- _DATA SHOWN_:
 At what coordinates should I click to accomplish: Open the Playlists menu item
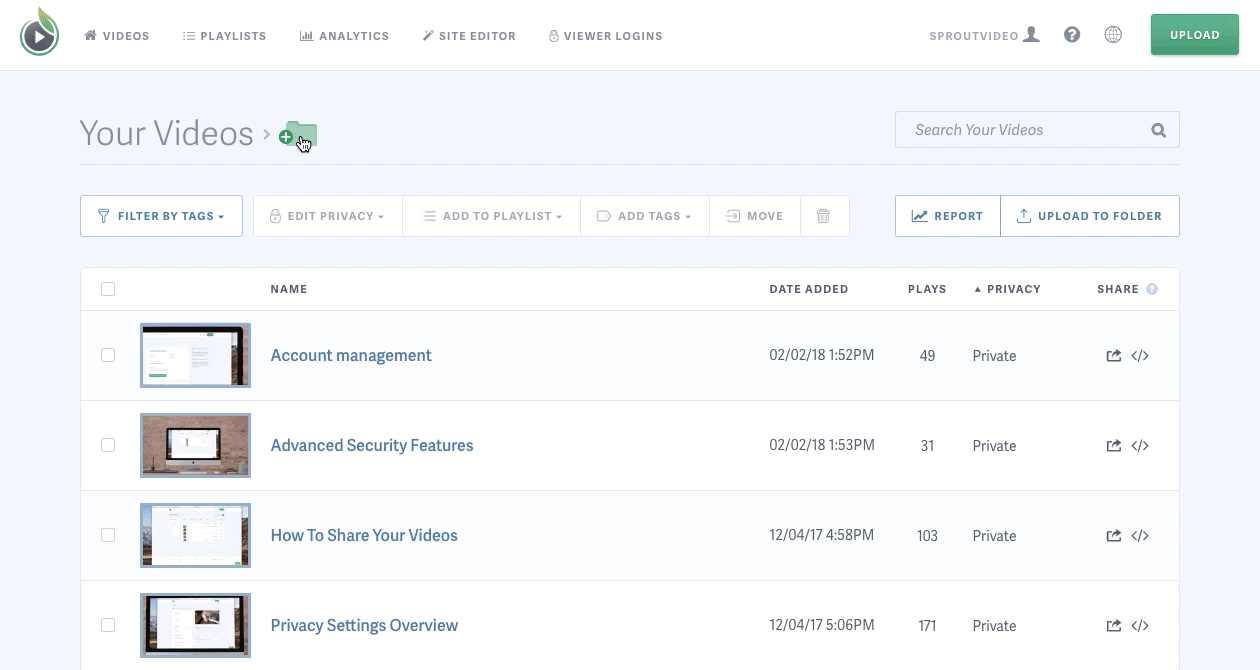224,36
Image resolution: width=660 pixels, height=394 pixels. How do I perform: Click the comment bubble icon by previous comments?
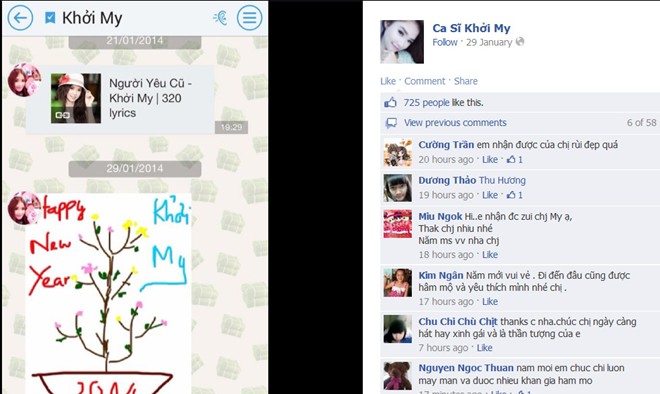tap(391, 123)
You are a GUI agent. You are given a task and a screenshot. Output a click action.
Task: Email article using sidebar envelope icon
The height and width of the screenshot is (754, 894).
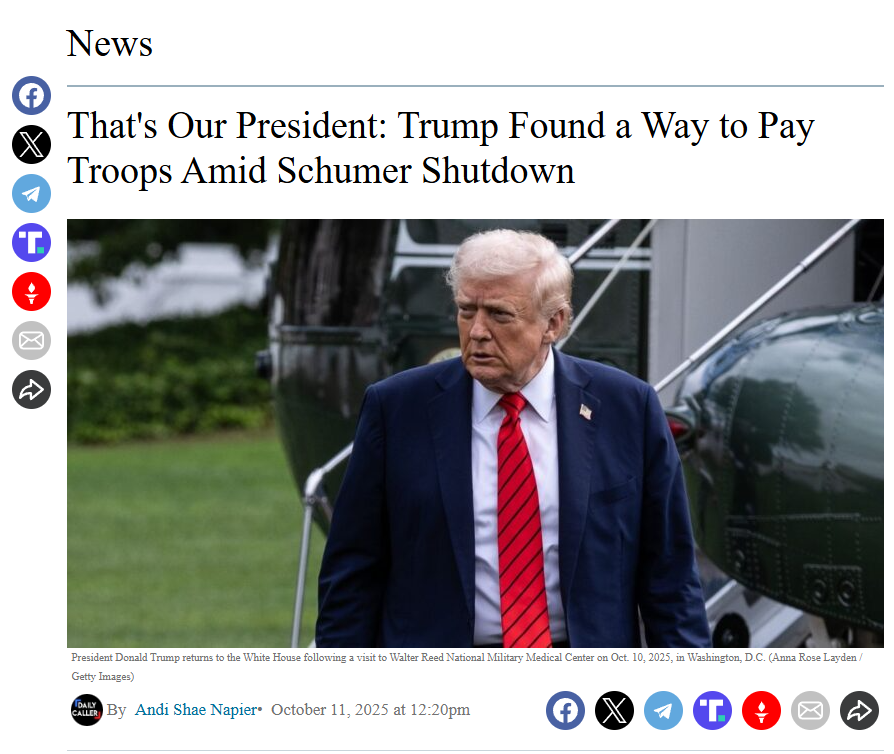tap(31, 340)
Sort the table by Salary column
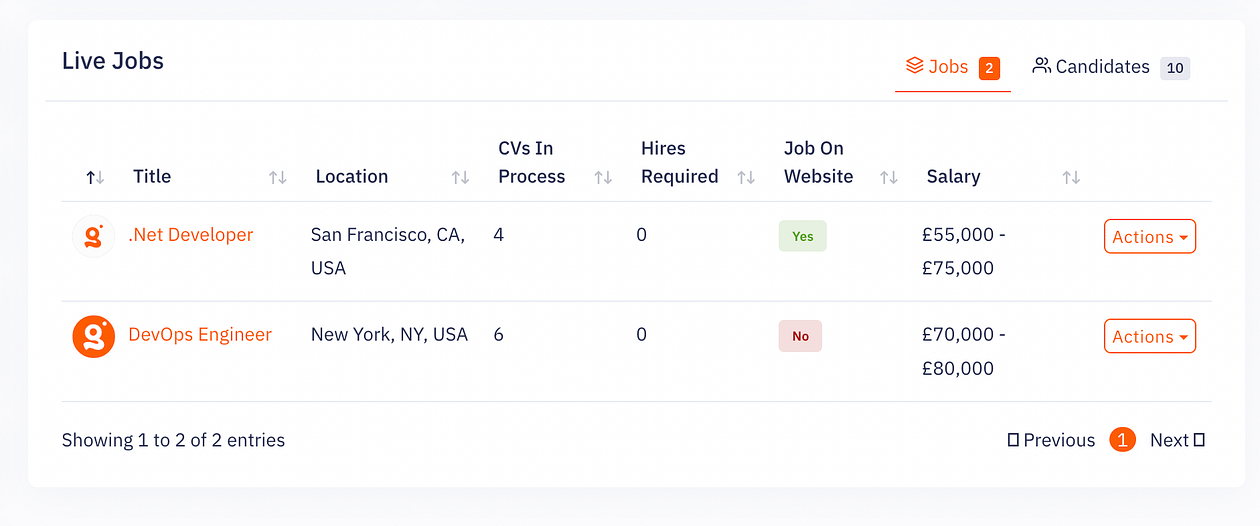Image resolution: width=1260 pixels, height=526 pixels. point(1071,177)
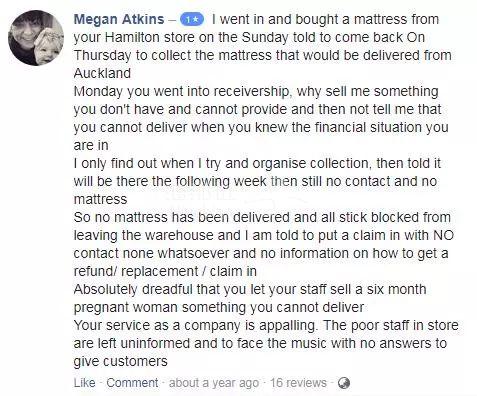Click Comment below the review

132,383
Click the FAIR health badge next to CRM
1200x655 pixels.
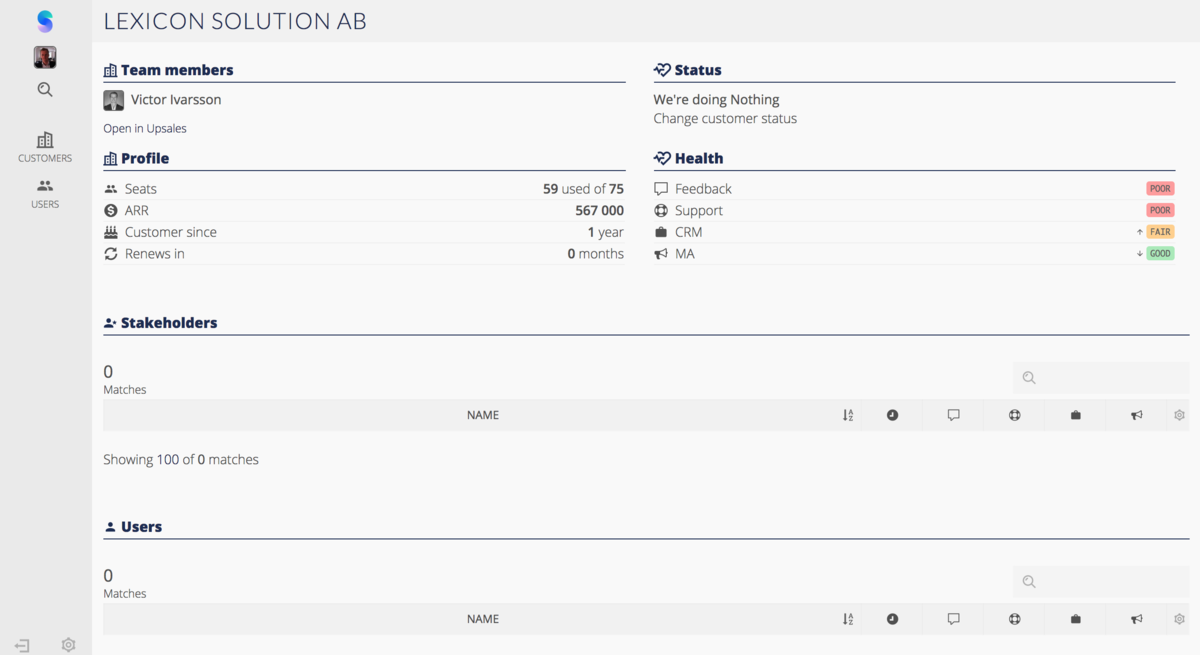click(1160, 231)
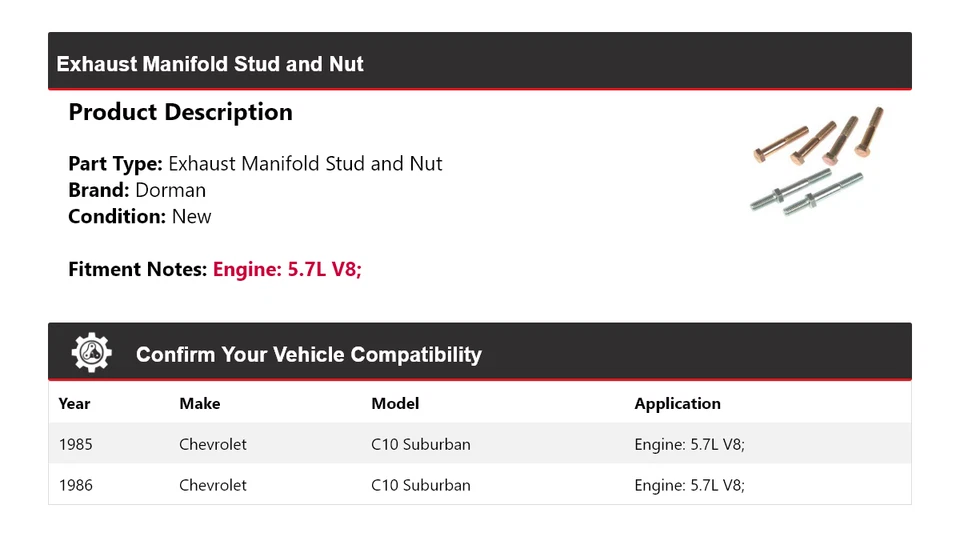The height and width of the screenshot is (537, 960).
Task: Click the gear compatibility icon
Action: tap(91, 353)
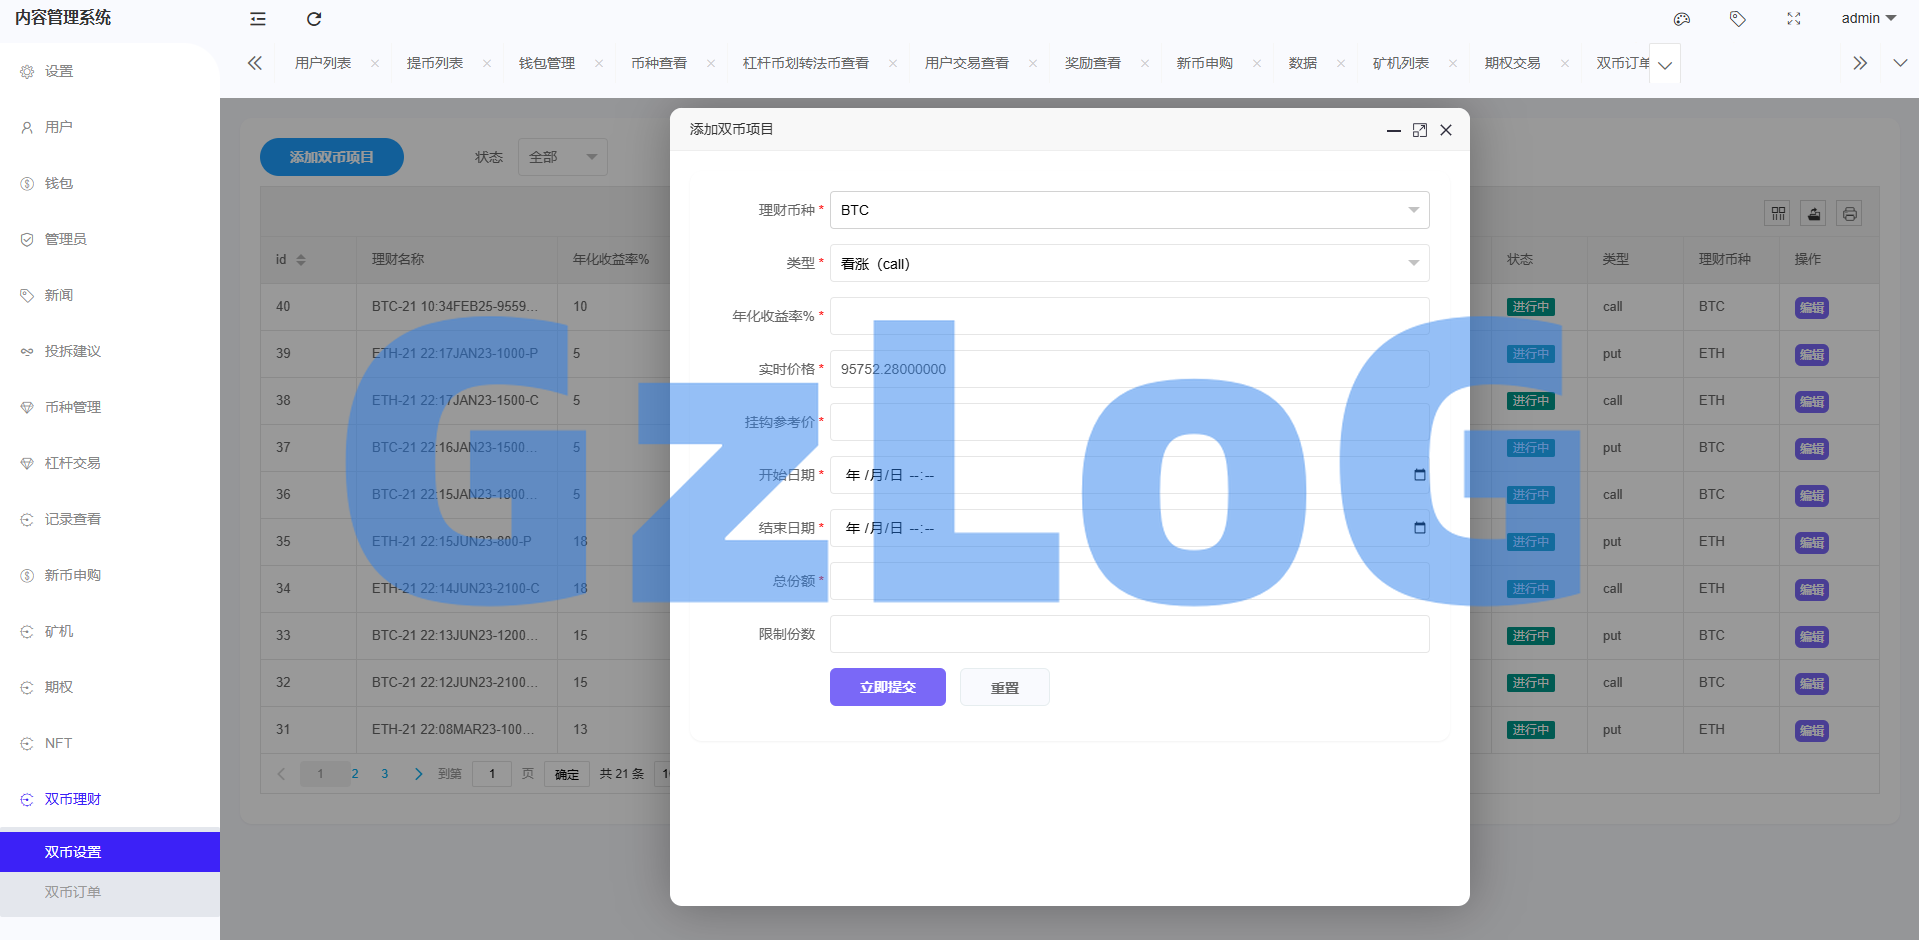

- _WHAT THIS TASK INVOLVES_: Give back all the data exactly, minus pictures.

- _REPLY_:
 At what coordinates should I click to accomplish: Open the Playlists menu item
224,36
Image resolution: width=660 pixels, height=394 pixels. How do I perform: Click the comment bubble icon by previous comments?
tap(391, 123)
You are a GUI agent. You are given a task and a screenshot. Output a click action.
Task: Email article using sidebar envelope icon
The height and width of the screenshot is (754, 894).
tap(31, 340)
Sort the table by Salary column
Image resolution: width=1260 pixels, height=526 pixels. point(1071,177)
Click Comment below the review

132,383
Click the FAIR health badge next to CRM
1200x655 pixels.
click(1160, 231)
The height and width of the screenshot is (537, 960).
Task: Click the gear compatibility icon
Action: tap(91, 353)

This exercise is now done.